Your assignment
Scan the records for the string "sidebar"; copy each line where it occurs.

==== Data records ====

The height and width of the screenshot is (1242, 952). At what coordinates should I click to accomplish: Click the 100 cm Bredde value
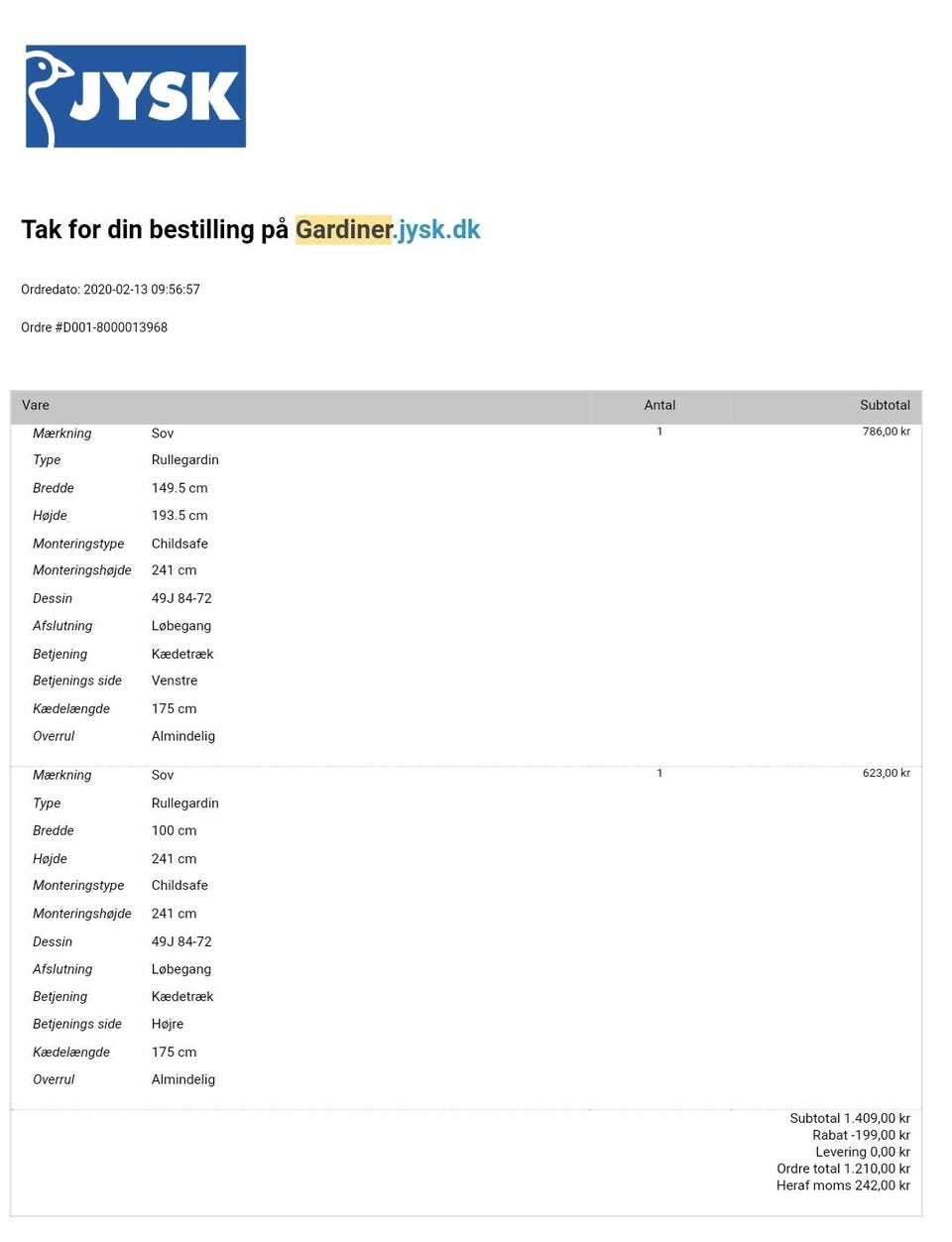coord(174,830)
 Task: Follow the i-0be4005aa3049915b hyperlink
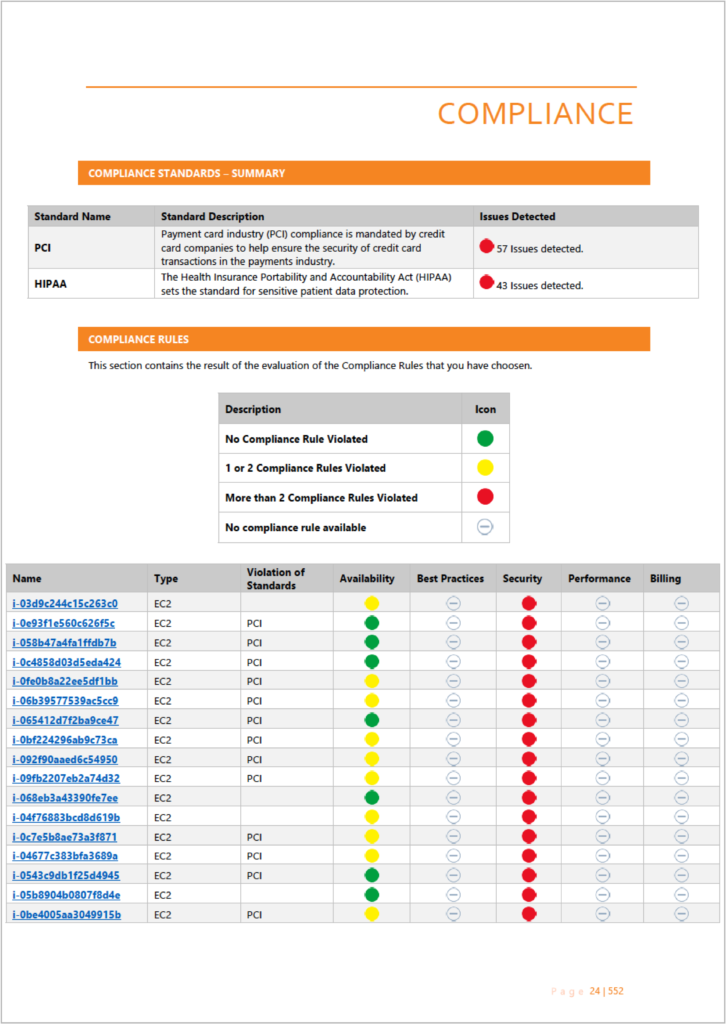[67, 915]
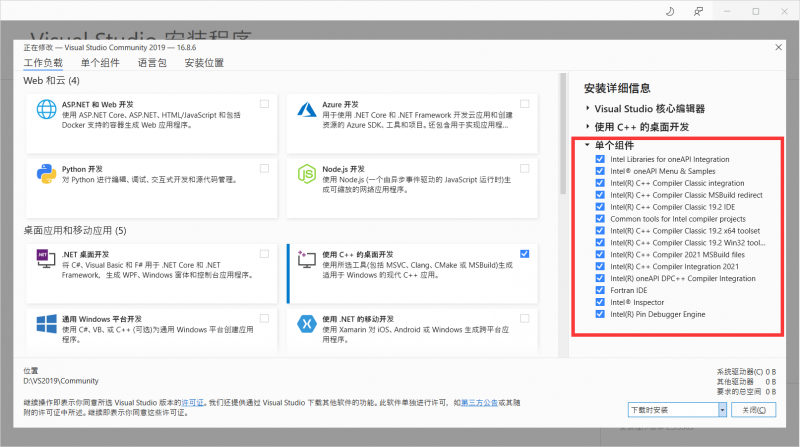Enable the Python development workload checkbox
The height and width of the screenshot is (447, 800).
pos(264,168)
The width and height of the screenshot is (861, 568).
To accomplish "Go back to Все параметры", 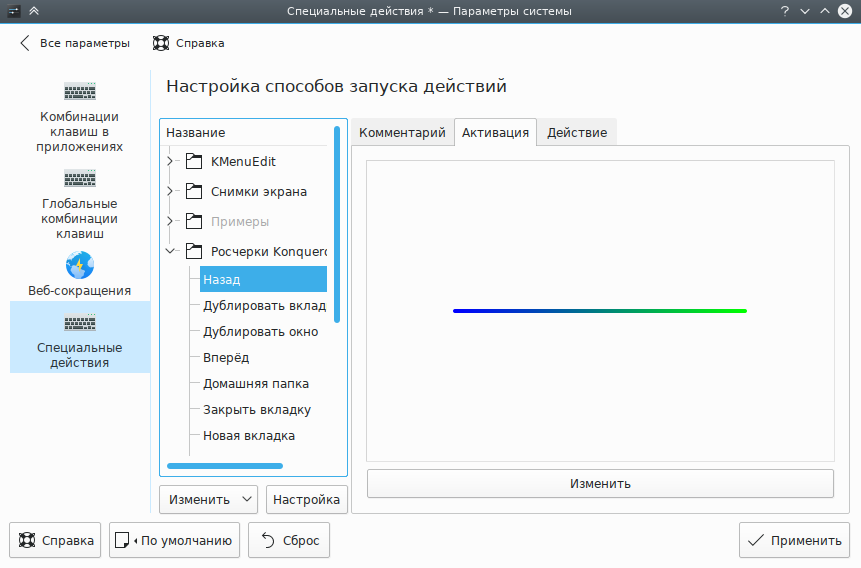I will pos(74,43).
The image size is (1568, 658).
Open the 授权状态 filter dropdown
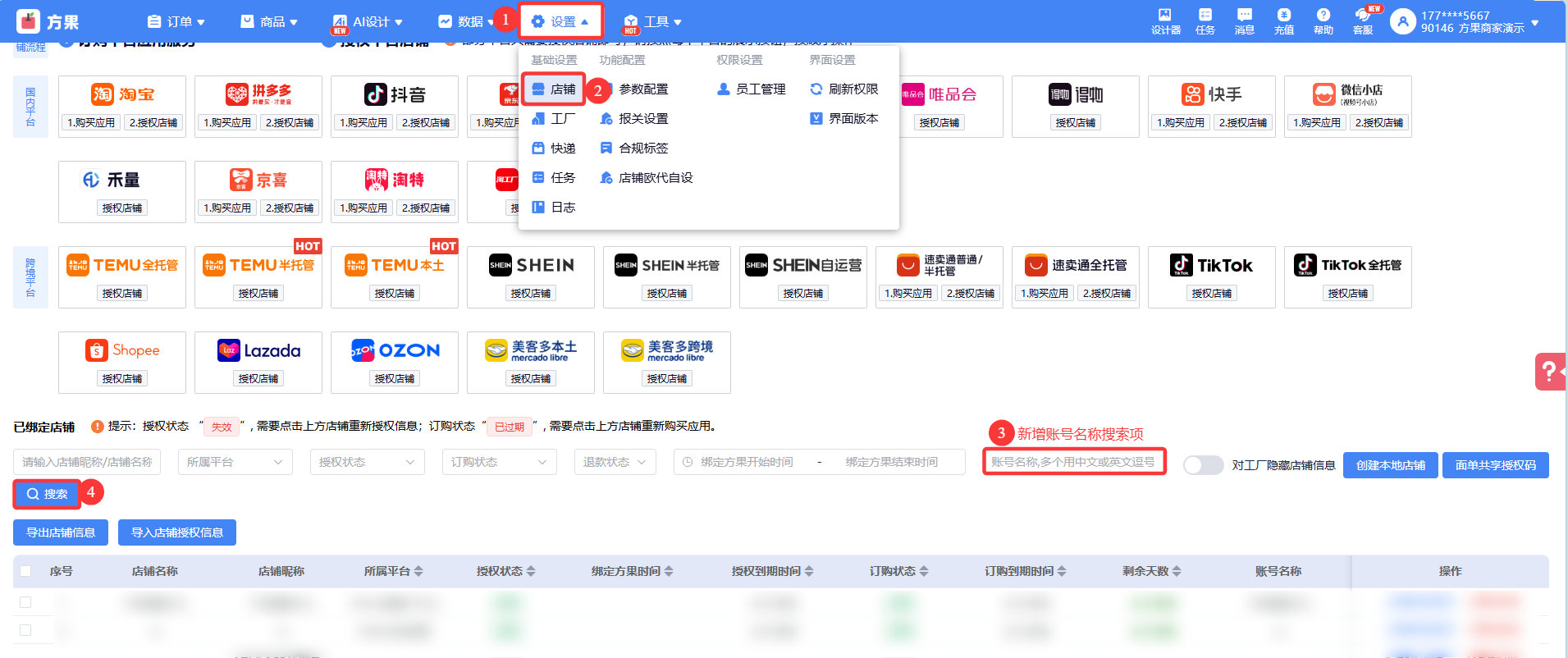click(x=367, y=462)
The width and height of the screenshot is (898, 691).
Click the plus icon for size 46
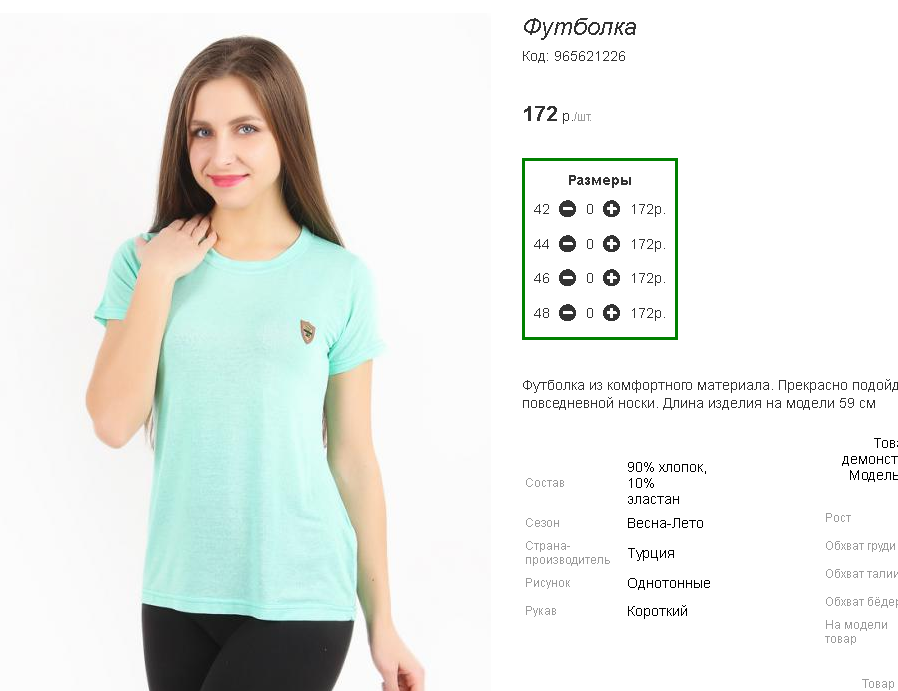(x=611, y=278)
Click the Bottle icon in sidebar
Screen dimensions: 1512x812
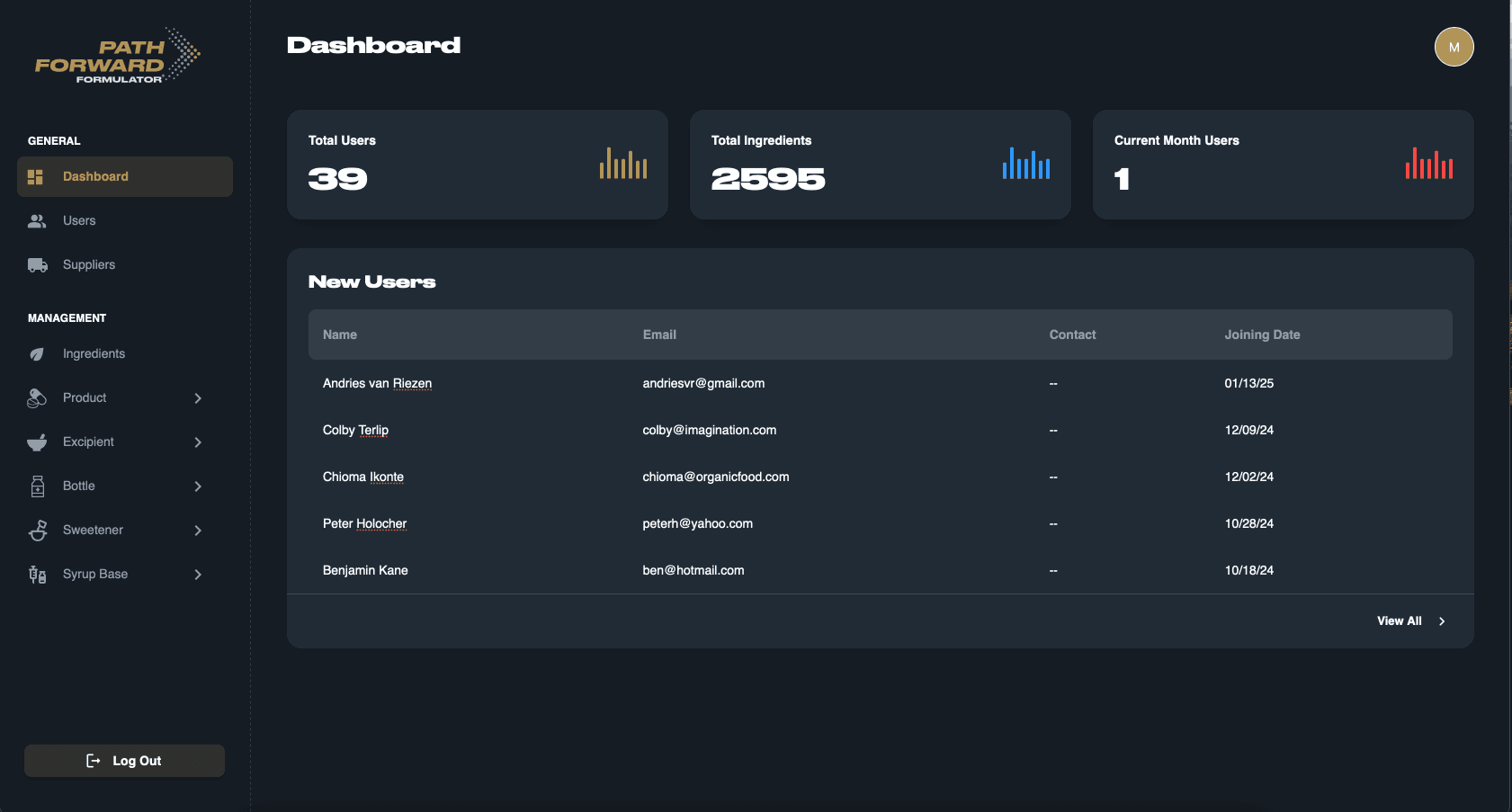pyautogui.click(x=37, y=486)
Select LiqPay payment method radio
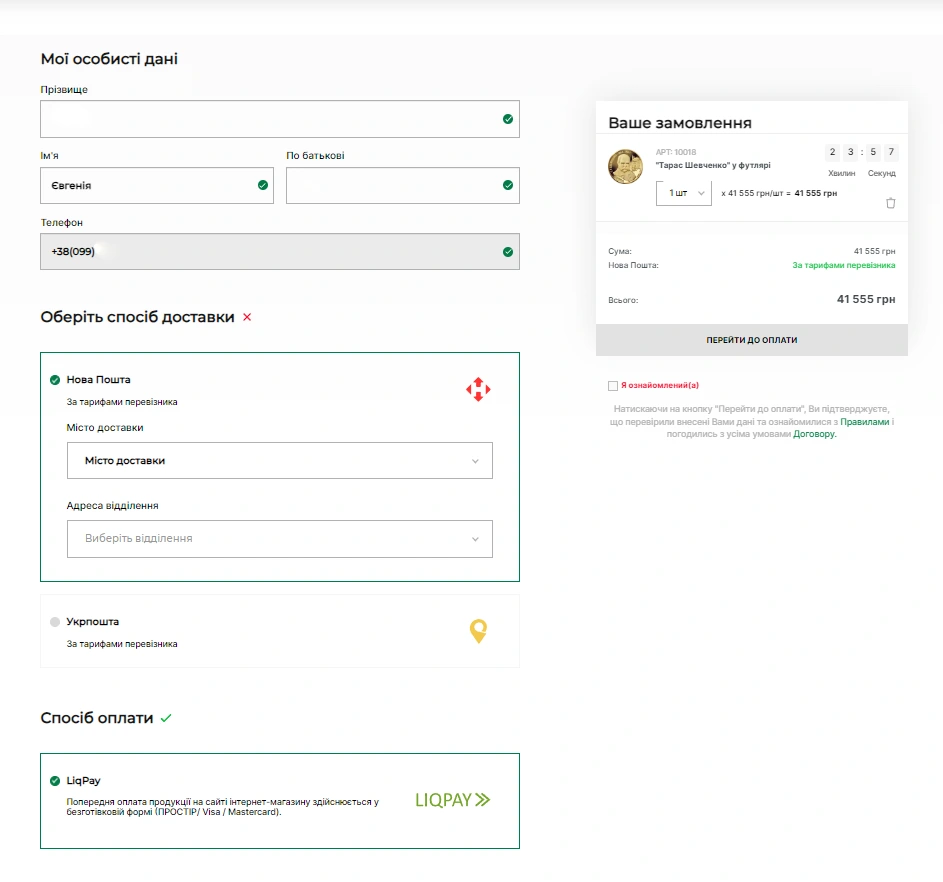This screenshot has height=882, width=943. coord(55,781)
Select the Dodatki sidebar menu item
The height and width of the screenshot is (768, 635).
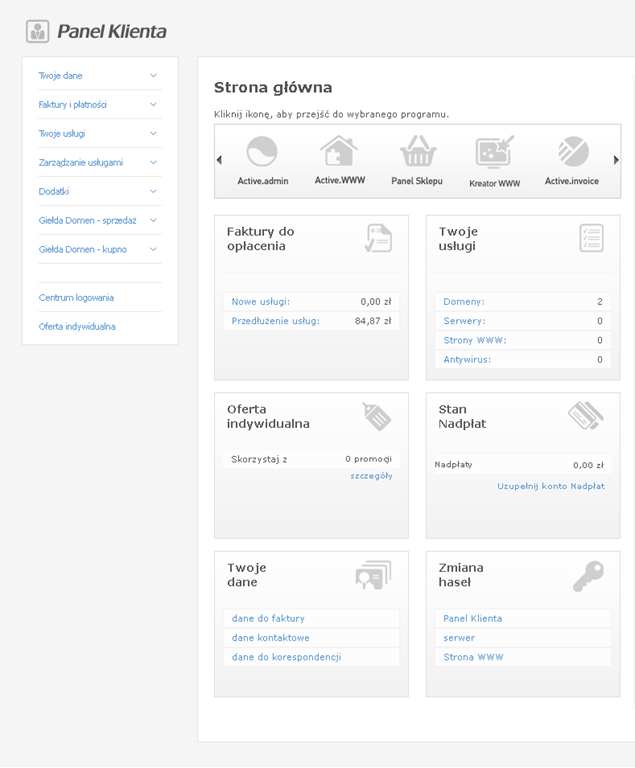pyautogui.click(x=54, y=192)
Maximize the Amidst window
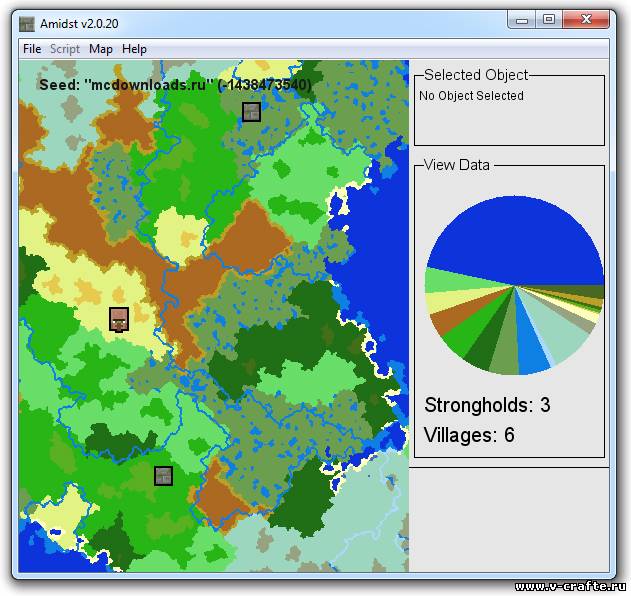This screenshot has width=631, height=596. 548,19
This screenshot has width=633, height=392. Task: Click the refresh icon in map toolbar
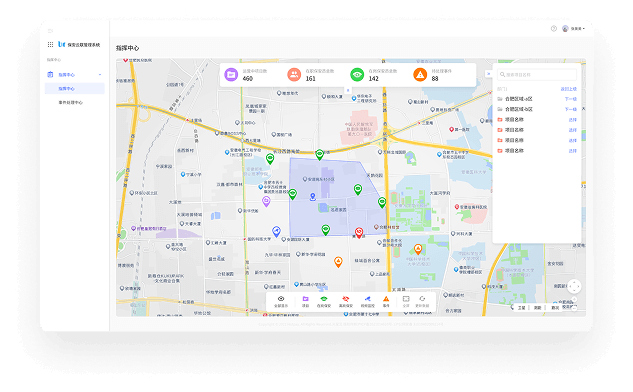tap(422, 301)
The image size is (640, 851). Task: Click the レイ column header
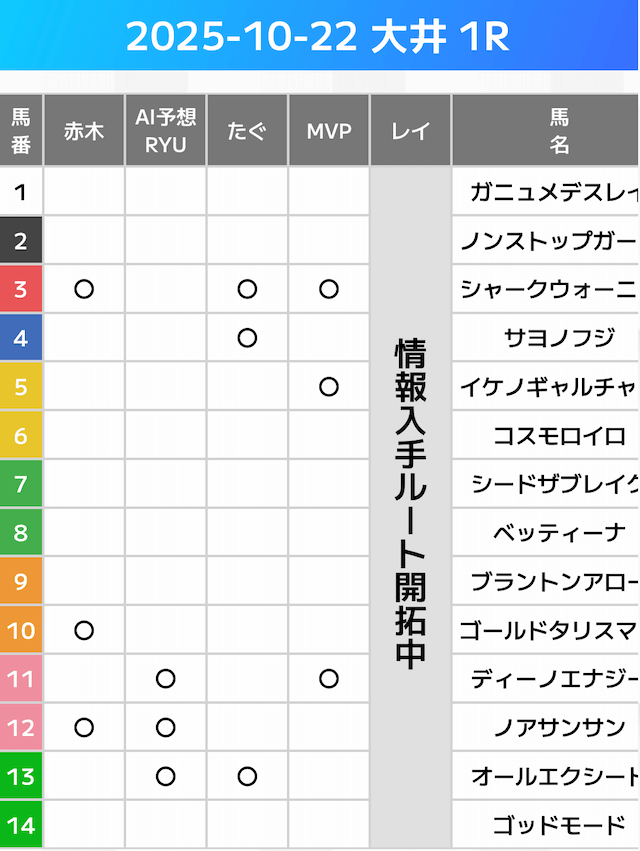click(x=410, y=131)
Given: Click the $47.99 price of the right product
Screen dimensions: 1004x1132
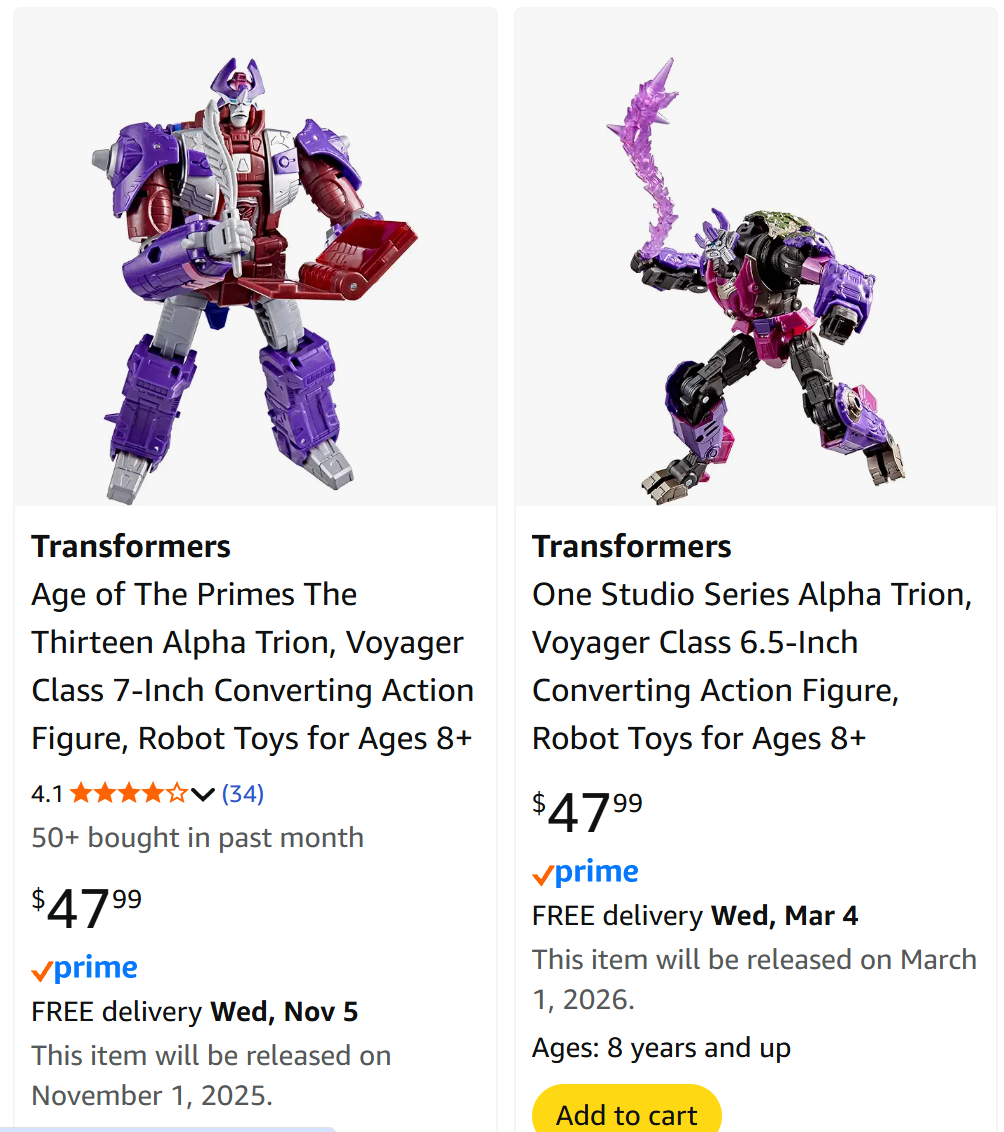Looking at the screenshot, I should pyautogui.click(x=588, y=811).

====

Output below
Click the Bottle icon in sidebar
Select the Dodatki sidebar menu item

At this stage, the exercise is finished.